■ TRY IT
For each line in the records, produce an exact copy.

+ + + +

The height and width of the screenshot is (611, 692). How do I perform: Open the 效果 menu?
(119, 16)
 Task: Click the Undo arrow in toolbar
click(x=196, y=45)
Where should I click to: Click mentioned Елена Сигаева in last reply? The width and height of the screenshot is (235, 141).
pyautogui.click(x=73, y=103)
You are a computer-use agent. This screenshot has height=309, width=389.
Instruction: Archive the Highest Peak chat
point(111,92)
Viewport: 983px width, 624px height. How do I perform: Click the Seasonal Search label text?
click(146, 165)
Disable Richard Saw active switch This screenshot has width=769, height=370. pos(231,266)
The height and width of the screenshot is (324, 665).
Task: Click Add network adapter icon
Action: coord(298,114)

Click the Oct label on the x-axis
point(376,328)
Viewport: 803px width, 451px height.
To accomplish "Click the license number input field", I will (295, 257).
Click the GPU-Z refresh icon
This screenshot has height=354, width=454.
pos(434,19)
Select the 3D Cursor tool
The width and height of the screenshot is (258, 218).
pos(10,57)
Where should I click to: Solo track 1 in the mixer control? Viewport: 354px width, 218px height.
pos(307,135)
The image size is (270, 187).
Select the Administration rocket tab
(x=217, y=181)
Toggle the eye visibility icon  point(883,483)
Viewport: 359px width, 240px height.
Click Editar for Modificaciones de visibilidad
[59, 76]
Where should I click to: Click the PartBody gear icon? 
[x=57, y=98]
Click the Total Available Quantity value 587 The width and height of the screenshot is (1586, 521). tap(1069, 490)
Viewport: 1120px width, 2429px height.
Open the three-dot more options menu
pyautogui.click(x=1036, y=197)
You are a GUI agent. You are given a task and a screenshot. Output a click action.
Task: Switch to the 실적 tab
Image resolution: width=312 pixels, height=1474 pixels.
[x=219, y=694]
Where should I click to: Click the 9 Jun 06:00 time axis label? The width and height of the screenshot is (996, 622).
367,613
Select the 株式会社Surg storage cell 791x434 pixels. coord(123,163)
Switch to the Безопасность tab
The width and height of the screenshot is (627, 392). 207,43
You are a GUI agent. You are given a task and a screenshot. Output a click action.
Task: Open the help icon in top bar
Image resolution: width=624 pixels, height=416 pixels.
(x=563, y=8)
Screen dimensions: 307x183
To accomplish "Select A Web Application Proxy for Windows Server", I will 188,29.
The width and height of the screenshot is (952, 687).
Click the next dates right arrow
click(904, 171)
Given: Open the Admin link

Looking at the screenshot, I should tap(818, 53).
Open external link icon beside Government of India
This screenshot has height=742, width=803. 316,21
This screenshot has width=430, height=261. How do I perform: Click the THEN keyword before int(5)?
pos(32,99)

+ + + +

■ OUTPUT
The height and width of the screenshot is (611, 692). How do I perform: Open the 效果 menu?
(119, 16)
 Task: Click the Undo arrow in toolbar
click(x=196, y=45)
Where should I click to: Click mentioned Елена Сигаева in last reply? The width and height of the screenshot is (235, 141).
pyautogui.click(x=73, y=103)
You are a computer-use agent. This screenshot has height=309, width=389.
Instruction: Archive the Highest Peak chat
point(111,92)
Viewport: 983px width, 624px height. How do I perform: Click the Seasonal Search label text?
click(146, 165)
Disable Richard Saw active switch This screenshot has width=769, height=370. pos(231,266)
The height and width of the screenshot is (324, 665).
Task: Click Add network adapter icon
Action: coord(298,114)

Click the Oct label on the x-axis
point(376,328)
Viewport: 803px width, 451px height.
To accomplish "Click the license number input field", I will (295, 257).
Click the GPU-Z refresh icon
This screenshot has height=354, width=454.
pos(434,19)
Select the 3D Cursor tool
The width and height of the screenshot is (258, 218).
pos(10,57)
Where should I click to: Solo track 1 in the mixer control? Viewport: 354px width, 218px height.
pos(307,135)
The image size is (270, 187).
Select the Administration rocket tab
(x=217, y=181)
Toggle the eye visibility icon  point(883,483)
Viewport: 359px width, 240px height.
Click Editar for Modificaciones de visibilidad
[59, 76]
Where should I click to: Click the PartBody gear icon? 
[x=57, y=98]
Click the Total Available Quantity value 587 The width and height of the screenshot is (1586, 521). tap(1069, 490)
Viewport: 1120px width, 2429px height.
Open the three-dot more options menu
pyautogui.click(x=1036, y=197)
You are a GUI agent. You are given a task and a screenshot. Output a click action.
Task: Switch to the 실적 tab
Image resolution: width=312 pixels, height=1474 pixels.
[x=219, y=694]
Where should I click to: Click the 9 Jun 06:00 time axis label? The width and height of the screenshot is (996, 622).
367,613
Select the 株式会社Surg storage cell 791x434 pixels. coord(123,163)
Switch to the Безопасность tab
The width and height of the screenshot is (627, 392). 207,43
You are a GUI agent. You are given a task and a screenshot. Output a click action.
Task: Open the help icon in top bar
Image resolution: width=624 pixels, height=416 pixels.
(x=563, y=8)
Screen dimensions: 307x183
To accomplish "Select A Web Application Proxy for Windows Server", I will 188,29.
The width and height of the screenshot is (952, 687).
Click the next dates right arrow
click(904, 171)
Given: Open the Admin link

Looking at the screenshot, I should tap(818, 53).
Open external link icon beside Government of India
This screenshot has height=742, width=803. 316,21
This screenshot has width=430, height=261. How do I perform: Click the THEN keyword before int(5)?
pos(32,99)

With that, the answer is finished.